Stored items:
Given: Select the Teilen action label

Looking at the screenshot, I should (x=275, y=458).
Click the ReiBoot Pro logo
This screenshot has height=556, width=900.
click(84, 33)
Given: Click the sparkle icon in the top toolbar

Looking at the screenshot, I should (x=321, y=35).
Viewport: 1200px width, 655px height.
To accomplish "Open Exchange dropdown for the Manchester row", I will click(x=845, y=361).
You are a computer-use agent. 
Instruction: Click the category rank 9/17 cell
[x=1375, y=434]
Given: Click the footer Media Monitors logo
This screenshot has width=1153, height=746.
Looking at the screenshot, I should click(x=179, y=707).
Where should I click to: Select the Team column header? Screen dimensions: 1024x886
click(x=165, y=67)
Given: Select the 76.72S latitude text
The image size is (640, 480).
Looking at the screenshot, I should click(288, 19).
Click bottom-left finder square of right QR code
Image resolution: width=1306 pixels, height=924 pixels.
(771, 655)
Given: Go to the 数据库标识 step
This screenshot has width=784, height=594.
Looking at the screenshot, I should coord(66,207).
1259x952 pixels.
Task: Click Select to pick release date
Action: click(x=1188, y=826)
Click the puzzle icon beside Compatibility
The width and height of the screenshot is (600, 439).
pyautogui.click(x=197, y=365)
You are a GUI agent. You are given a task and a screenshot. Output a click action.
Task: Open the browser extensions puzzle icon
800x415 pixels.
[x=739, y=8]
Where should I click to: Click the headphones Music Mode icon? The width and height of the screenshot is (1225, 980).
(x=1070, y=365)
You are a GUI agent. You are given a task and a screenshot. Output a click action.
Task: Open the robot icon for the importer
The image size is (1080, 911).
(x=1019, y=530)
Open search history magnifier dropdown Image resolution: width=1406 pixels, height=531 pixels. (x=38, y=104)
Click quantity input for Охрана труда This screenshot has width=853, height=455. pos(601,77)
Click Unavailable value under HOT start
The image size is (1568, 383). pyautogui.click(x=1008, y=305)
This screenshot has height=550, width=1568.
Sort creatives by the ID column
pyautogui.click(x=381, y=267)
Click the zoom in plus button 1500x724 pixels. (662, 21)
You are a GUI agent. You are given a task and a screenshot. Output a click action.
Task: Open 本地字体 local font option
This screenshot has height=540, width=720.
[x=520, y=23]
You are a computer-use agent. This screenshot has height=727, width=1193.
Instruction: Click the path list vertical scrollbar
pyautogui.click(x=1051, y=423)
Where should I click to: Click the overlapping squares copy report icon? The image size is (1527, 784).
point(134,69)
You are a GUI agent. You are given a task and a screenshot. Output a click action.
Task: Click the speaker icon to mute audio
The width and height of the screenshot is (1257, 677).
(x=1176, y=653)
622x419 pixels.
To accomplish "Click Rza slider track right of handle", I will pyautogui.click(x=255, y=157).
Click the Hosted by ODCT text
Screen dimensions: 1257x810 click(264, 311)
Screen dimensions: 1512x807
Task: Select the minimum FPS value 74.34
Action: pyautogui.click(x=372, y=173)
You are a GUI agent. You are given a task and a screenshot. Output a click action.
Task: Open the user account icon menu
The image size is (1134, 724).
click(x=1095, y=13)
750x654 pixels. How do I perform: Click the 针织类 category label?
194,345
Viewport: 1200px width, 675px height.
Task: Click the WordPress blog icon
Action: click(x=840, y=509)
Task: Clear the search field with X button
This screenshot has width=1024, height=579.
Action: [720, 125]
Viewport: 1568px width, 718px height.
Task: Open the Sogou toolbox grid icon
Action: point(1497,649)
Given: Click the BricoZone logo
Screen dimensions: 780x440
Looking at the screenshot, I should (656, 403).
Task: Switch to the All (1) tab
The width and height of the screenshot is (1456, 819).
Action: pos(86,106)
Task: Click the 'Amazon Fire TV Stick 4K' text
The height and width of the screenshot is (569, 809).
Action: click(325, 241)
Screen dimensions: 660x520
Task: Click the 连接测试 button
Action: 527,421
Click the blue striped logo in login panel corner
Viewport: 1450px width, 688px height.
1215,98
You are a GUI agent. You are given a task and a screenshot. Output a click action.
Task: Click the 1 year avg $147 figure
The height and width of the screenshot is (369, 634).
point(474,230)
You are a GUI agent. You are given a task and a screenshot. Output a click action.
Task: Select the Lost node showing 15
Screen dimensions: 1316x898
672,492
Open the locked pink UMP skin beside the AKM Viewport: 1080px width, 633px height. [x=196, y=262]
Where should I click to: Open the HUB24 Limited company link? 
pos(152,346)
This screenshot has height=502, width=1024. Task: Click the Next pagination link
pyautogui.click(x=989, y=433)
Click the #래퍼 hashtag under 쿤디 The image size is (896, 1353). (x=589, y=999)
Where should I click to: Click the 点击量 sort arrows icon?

--- ASSIGNMENT ---
All entries above are to be repeated verbatim, down to the last line.

--- EXERCISE SOLUTION ---
Given: Select the Teilen action label

Looking at the screenshot, I should (x=275, y=458).
Click the ReiBoot Pro logo
This screenshot has height=556, width=900.
click(84, 33)
Given: Click the sparkle icon in the top toolbar

Looking at the screenshot, I should (x=321, y=35).
Viewport: 1200px width, 655px height.
To accomplish "Open Exchange dropdown for the Manchester row", I will click(x=845, y=361).
You are a computer-use agent. 
Instruction: Click the category rank 9/17 cell
[x=1375, y=434]
Given: Click the footer Media Monitors logo
This screenshot has width=1153, height=746.
Looking at the screenshot, I should click(x=179, y=707).
Where should I click to: Select the Team column header? Screen dimensions: 1024x886
click(x=165, y=67)
Given: Select the 76.72S latitude text
The image size is (640, 480).
Looking at the screenshot, I should click(288, 19).
Click bottom-left finder square of right QR code
Image resolution: width=1306 pixels, height=924 pixels.
(771, 655)
Given: Go to the 数据库标识 step
This screenshot has width=784, height=594.
Looking at the screenshot, I should coord(66,207).
1259x952 pixels.
Task: Click Select to pick release date
Action: click(x=1188, y=826)
Click the puzzle icon beside Compatibility
The width and height of the screenshot is (600, 439).
pyautogui.click(x=197, y=365)
You are a GUI agent. You are given a task and a screenshot. Output a click action.
Task: Open the browser extensions puzzle icon
800x415 pixels.
[x=739, y=8]
Where should I click to: Click the headphones Music Mode icon? The width and height of the screenshot is (1225, 980).
(x=1070, y=365)
You are a GUI agent. You are given a task and a screenshot. Output a click action.
Task: Open the robot icon for the importer
The image size is (1080, 911).
(x=1019, y=530)
Open search history magnifier dropdown Image resolution: width=1406 pixels, height=531 pixels. (x=38, y=104)
Click quantity input for Охрана труда This screenshot has width=853, height=455. pos(601,77)
Click Unavailable value under HOT start
The image size is (1568, 383). pyautogui.click(x=1008, y=305)
This screenshot has height=550, width=1568.
Sort creatives by the ID column
pyautogui.click(x=381, y=267)
Click the zoom in plus button 1500x724 pixels. (662, 21)
You are a GUI agent. You are given a task and a screenshot. Output a click action.
Task: Open 本地字体 local font option
This screenshot has height=540, width=720.
[x=520, y=23]
You are a computer-use agent. This screenshot has height=727, width=1193.
Instruction: Click the path list vertical scrollbar
pyautogui.click(x=1051, y=423)
Where should I click to: Click the overlapping squares copy report icon? The image size is (1527, 784).
point(134,69)
You are a GUI agent. You are given a task and a screenshot. Output a click action.
Task: Click the speaker icon to mute audio
The width and height of the screenshot is (1257, 677).
(x=1176, y=653)
622x419 pixels.
To accomplish "Click Rza slider track right of handle", I will pyautogui.click(x=255, y=157).
Click the Hosted by ODCT text
Screen dimensions: 1257x810 click(264, 311)
Screen dimensions: 1512x807
Task: Select the minimum FPS value 74.34
Action: pyautogui.click(x=372, y=173)
You are a GUI agent. You are given a task and a screenshot. Output a click action.
Task: Open the user account icon menu
The image size is (1134, 724).
click(x=1095, y=13)
750x654 pixels. How do I perform: Click the 针织类 category label?
194,345
Viewport: 1200px width, 675px height.
Task: Click the WordPress blog icon
Action: click(x=840, y=509)
Task: Clear the search field with X button
This screenshot has width=1024, height=579.
Action: [720, 125]
Viewport: 1568px width, 718px height.
Task: Open the Sogou toolbox grid icon
Action: point(1497,649)
Given: Click the BricoZone logo
Screen dimensions: 780x440
Looking at the screenshot, I should (656, 403).
Task: Switch to the All (1) tab
The width and height of the screenshot is (1456, 819).
Action: pos(86,106)
Task: Click the 'Amazon Fire TV Stick 4K' text
The height and width of the screenshot is (569, 809).
Action: click(325, 241)
Screen dimensions: 660x520
Task: Click the 连接测试 button
Action: 527,421
Click the blue striped logo in login panel corner
Viewport: 1450px width, 688px height.
1215,98
You are a GUI agent. You are given a task and a screenshot. Output a click action.
Task: Click the 1 year avg $147 figure
The height and width of the screenshot is (369, 634).
point(474,230)
You are a GUI agent. You are given a task and a screenshot. Output a click action.
Task: Select the Lost node showing 15
Screen dimensions: 1316x898
672,492
Open the locked pink UMP skin beside the AKM Viewport: 1080px width, 633px height. [x=196, y=262]
Where should I click to: Open the HUB24 Limited company link? 
pos(152,346)
This screenshot has height=502, width=1024. Task: Click the Next pagination link
pyautogui.click(x=989, y=433)
Click the #래퍼 hashtag under 쿤디 The image size is (896, 1353). (x=589, y=999)
Where should I click to: Click the 点击量 sort arrows icon?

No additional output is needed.